* _Task description_
Transcribe part of the post on creating beauty, beginning with the words "Sometimes spending a" and stopping after the words "has no value.".

Category: Poetry

Creating Beauty for No Particular Reason

In keeping with my latest goal of creating beauty, I’m finishing up a wrap I started knitting during the Christmas season. The wool was ridiculously expensive, but I couldn’t resist the colors.

Sometimes spending a lot of money on something beautiful is worth it.

I originally bought the yarn for two pillows I wanted to knit for the sofa, but I decided those colors were meant to be worn and draped around someone’s shoulders.

I’m not sure if I’ll keep the wrap for myself, sell it, or give it away. It doesn’t really matter what I decide to do with it. It’s all about creating beauty.

Have you noticed, like me, that there isn’t enough beauty in our man-made world? When I look around the city where I live, I see a lot of generic sameness. I acknowledge that beauty is in the eyes of the beholder, but it seems too often today that if something doesn’t have a strictly utilitarian purpose it has no value.

I disagree wholeheartedly.

I love poetry. When I’m in the right mood, I love to curl up with my favorite poems and swim in the words. Reading poetry is such a visceral, emotional experience. Certain opera arias have the same effect and can bring me to tears.

The last time I took the train I noticed that poems had been posted on the walls. I loved it, and read the poem on the wall above me over and over.

What a great way to get to work, reading a poem instead of an advertisement. I loved that someone had the idea to post the poems, something that seems so frivolous, yet beautiful.

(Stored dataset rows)
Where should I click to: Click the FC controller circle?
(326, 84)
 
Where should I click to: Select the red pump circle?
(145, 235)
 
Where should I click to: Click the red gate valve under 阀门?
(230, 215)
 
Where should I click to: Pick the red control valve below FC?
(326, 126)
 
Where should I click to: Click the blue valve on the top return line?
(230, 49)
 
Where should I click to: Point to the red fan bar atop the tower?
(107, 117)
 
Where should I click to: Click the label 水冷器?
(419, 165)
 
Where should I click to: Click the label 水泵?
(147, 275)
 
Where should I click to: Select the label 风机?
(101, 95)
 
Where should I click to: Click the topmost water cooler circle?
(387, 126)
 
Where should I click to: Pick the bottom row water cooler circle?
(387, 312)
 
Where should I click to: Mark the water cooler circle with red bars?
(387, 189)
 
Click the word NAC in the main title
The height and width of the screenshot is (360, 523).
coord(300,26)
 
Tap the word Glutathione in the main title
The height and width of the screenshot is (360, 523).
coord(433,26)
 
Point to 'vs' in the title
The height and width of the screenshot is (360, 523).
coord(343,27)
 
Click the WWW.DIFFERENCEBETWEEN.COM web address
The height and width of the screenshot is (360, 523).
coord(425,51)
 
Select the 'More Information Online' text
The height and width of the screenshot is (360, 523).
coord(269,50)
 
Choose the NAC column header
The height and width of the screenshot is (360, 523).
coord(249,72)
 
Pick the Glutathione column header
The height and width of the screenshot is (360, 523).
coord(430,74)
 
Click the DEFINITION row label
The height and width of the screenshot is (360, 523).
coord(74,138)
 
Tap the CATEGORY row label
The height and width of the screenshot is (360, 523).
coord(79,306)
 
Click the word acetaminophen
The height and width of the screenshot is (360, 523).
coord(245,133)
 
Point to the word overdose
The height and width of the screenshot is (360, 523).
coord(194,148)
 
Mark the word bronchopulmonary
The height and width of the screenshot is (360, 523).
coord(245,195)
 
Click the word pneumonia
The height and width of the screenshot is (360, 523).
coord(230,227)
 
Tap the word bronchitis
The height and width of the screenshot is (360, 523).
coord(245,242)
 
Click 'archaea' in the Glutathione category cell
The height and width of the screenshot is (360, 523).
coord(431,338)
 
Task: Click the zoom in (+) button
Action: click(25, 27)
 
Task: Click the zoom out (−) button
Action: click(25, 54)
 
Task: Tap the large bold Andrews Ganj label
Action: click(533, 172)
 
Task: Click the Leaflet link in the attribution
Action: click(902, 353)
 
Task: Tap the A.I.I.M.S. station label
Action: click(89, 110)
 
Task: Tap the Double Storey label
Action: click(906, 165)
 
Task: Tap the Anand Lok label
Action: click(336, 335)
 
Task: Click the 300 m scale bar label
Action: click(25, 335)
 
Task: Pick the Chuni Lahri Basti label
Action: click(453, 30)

* _Solution to this task_
Sometimes spending a lot of money on something beautiful is worth it.

I originally bought the yarn for two pillows I wanted to knit for the sofa, but I decided those colors were meant to be worn and draped around someone’s shoulders.

I’m not sure if I’ll keep the wrap for myself, sell it, or give it away. It doesn’t really matter what I decide to do with it. It’s all about creating beauty.

Have you noticed, like me, that there isn’t enough beauty in our man-made world? When I look around the city where I live, I see a lot of generic sameness. I acknowledge that beauty is in the eyes of the beholder, but it seems too often today that if something doesn’t have a strictly utilitarian purpose it has no value.